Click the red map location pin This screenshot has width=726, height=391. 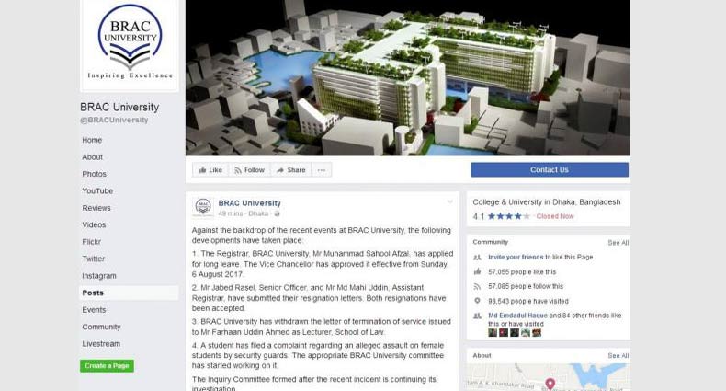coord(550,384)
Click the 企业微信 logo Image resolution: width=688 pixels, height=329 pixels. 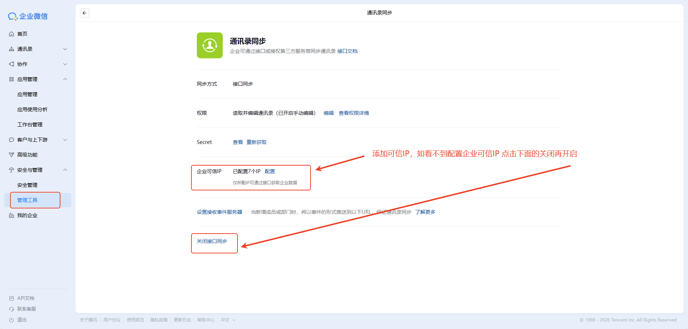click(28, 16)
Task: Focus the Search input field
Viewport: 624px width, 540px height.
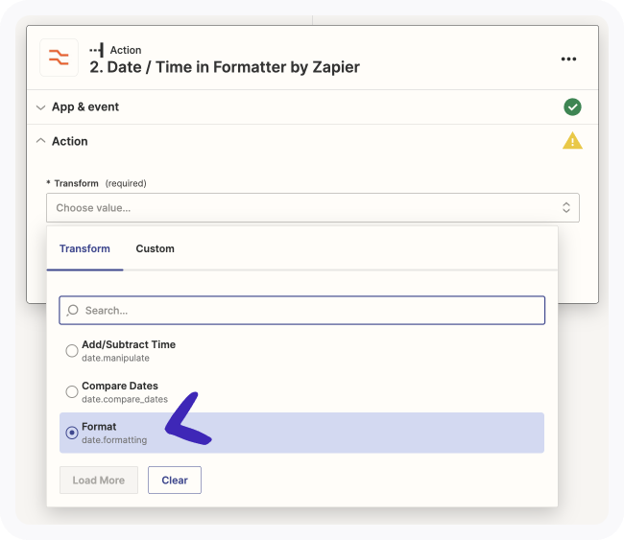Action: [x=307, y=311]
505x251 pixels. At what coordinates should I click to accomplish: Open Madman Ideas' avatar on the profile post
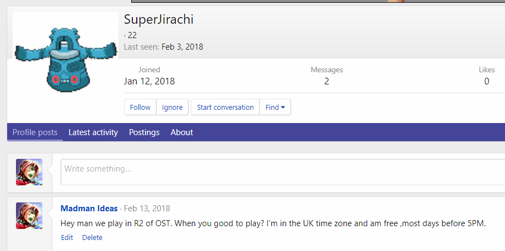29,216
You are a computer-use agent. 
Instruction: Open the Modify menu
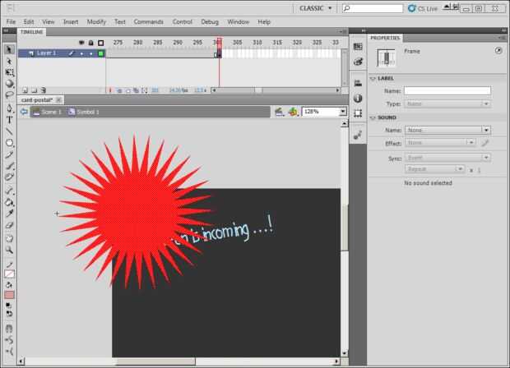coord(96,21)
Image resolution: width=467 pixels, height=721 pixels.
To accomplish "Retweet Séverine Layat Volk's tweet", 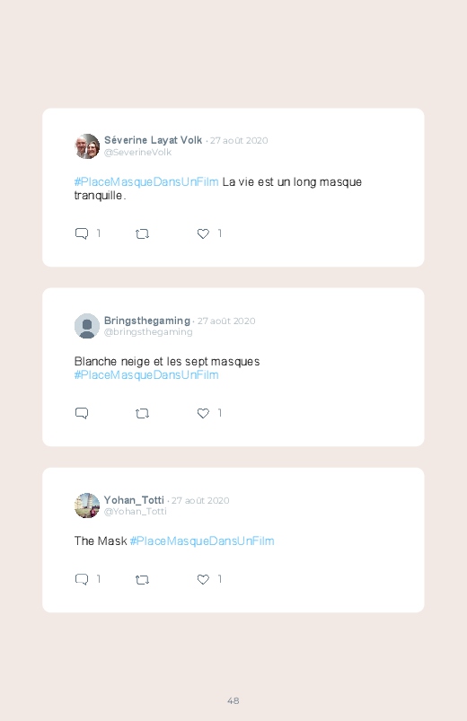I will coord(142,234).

◆ ◆ ◆ ◆ ◆ ◆ ◆

■ What you should do ■
Above are records with pictures. Reproduce exactly only the lines from the line with "Task: Focus the Search input field" through the line with "You are a computer-use agent.", both ends included, and leave the pictures out.

■ Response box ■
Task: Focus the Search input field
Viewport: 624px width, 540px height.
Action: [x=307, y=311]
505x251 pixels. At what coordinates should I click to accomplish: Open Madman Ideas' avatar on the profile post
29,216
You are a computer-use agent. 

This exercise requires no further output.